**Task to complete**
Your reply should hold the line containing "Instruction: Click the Reset Limits button" and every later line of the records, reproduced exactly, and no other lines.

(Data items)

==============================

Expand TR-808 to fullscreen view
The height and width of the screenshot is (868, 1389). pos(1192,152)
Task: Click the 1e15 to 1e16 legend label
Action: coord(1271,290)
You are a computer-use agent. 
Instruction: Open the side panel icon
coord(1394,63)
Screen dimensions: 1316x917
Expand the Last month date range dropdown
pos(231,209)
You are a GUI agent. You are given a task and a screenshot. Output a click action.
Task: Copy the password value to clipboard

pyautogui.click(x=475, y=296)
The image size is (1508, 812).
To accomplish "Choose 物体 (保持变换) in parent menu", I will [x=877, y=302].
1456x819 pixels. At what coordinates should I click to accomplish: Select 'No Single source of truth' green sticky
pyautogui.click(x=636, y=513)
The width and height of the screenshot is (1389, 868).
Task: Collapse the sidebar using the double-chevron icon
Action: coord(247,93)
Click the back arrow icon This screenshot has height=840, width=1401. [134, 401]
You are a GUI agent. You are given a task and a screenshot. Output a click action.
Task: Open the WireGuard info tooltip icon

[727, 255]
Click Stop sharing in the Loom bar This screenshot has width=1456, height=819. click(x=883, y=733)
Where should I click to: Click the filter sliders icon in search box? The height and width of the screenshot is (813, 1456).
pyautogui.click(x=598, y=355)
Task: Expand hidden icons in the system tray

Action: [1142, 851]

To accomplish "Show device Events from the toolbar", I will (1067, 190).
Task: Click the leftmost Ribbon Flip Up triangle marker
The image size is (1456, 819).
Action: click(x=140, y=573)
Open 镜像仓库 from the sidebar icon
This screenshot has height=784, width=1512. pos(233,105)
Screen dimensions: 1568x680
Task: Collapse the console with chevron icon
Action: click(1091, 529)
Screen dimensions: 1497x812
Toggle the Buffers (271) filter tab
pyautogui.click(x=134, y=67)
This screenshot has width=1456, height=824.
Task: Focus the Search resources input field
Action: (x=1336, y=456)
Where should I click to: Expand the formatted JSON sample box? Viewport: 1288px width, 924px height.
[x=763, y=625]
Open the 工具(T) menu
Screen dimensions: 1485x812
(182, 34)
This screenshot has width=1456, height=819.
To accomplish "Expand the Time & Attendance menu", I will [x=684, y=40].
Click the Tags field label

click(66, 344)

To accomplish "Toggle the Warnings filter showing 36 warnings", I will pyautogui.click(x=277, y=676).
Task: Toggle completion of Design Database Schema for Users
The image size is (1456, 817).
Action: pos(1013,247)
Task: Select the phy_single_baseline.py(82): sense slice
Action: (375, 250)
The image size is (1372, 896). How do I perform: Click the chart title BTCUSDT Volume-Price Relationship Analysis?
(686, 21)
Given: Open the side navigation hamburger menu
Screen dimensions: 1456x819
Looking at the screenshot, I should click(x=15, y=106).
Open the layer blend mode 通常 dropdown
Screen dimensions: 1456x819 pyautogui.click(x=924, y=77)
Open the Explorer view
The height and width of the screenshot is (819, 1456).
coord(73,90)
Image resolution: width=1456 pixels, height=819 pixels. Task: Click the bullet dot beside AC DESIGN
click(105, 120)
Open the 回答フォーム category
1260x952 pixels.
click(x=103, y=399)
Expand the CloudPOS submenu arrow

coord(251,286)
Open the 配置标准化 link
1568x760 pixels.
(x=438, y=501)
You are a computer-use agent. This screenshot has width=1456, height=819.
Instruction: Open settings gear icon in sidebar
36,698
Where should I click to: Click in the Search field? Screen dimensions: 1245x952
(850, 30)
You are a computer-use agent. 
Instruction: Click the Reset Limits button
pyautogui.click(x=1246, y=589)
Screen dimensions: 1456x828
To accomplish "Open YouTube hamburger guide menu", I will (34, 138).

==============================

**The answer**
Instruction: Click the Reset Limits button
pyautogui.click(x=1246, y=589)
Screen dimensions: 1456x828
To accomplish "Open YouTube hamburger guide menu", I will (34, 138).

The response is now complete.